Coinbase Proposes New Framework and Regulator for Cryptos and Digital Assets

Coinbase, one of the largest crypto exchanges in the world, has released a draft policy that calls for the creation of a new and separate crypto regulator that would be focussed exclusively on digital assets.

The company believes that this is needed as the laws that exist right now are more towards traditional finance and may not fit the new digital world and it would require many revisions and changes to be made for it to be suitable to govern and regulate over the crypto world. The Chief Policy Officer of Coinbase, Faryar Shirzad, believes that it would be easier to frame new policies and bring them under a separate regulator rather than trying to club it along with other instruments like stocks and commodities and frame laws together for all of them. This looks like a sly move to pull out digital assets from the purview of the SEC which the crypto industry in the US has been clamouring for over the last year or so as clubbing cryptos along with securities has made it very difficult for the ecosystem to innovate and grow.
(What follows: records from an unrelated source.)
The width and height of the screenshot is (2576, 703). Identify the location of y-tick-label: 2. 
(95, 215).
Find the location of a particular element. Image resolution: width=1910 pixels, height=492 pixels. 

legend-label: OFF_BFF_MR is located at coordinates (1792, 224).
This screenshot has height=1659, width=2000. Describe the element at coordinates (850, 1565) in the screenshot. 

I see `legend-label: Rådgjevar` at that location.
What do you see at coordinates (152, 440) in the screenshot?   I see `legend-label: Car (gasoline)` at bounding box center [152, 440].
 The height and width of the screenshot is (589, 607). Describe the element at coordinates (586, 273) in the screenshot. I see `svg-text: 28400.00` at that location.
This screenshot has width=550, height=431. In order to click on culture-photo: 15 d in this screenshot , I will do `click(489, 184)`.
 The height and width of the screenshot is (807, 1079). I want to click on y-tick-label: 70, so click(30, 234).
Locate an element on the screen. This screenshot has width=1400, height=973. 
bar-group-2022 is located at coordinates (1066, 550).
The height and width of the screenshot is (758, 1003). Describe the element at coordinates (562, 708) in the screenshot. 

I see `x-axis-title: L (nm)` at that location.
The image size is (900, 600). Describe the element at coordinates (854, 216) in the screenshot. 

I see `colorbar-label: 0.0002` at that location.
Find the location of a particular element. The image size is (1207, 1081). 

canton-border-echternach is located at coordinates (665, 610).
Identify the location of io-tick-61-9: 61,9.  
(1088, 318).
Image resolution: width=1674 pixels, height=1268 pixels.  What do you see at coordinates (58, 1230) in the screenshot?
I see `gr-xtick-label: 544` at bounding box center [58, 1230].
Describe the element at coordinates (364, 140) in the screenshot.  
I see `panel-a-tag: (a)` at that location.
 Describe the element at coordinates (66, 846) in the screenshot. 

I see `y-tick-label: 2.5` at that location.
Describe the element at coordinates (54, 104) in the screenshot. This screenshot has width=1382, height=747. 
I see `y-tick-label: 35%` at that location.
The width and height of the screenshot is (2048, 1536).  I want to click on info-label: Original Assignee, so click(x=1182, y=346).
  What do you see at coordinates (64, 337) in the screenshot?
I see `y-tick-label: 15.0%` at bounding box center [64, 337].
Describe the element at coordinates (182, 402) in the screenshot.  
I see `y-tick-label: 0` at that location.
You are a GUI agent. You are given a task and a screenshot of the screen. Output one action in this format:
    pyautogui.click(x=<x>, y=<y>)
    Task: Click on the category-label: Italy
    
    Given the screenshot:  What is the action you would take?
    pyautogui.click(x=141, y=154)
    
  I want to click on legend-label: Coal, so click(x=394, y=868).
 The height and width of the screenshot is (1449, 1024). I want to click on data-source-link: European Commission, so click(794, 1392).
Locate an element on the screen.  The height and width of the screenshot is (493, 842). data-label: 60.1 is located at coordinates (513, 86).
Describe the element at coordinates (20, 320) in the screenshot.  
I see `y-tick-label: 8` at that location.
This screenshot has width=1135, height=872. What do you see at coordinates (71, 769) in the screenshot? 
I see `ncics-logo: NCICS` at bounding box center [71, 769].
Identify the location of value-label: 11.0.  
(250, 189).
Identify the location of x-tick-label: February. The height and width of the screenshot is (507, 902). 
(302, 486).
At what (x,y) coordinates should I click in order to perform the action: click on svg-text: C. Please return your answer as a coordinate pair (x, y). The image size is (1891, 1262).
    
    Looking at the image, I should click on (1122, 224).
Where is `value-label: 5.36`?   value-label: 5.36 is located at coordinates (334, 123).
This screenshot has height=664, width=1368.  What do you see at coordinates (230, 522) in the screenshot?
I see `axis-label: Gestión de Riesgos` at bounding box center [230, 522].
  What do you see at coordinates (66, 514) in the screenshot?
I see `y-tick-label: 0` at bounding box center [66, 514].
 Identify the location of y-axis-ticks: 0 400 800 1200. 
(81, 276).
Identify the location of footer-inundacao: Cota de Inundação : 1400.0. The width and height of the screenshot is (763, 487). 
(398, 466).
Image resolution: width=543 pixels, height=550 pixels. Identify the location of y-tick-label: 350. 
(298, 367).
This is in contradiction to what the SEC feels as stated by its Chairman Gary Gensler over the last few months as he has been calling Congress to make new laws and give more powers to the SEC to regulate the digital asset industry. The SEC believes that all cryptos need to undergo the Howey test before they are classified as a security or not and those instruments that are classified as securities would need to be governed by the associated laws which would place cryptos like XRP and companies like Ripple in a quandary.

The fact that such policy statements are issued by large crypto companies like Coinbase shows the kind of clout that such companies are beginning to have in the financial sector. That they can achieve this without much help from any of the regulators is a shot in the arm for the crypto supporters as they have been able to make their voice heard seriously. This is surely going to ring in many changes to the financial ecosystem in the future and the sooner that countries adopt and adapt these changes, the more likely it is that they won’t be left behind in the digital race.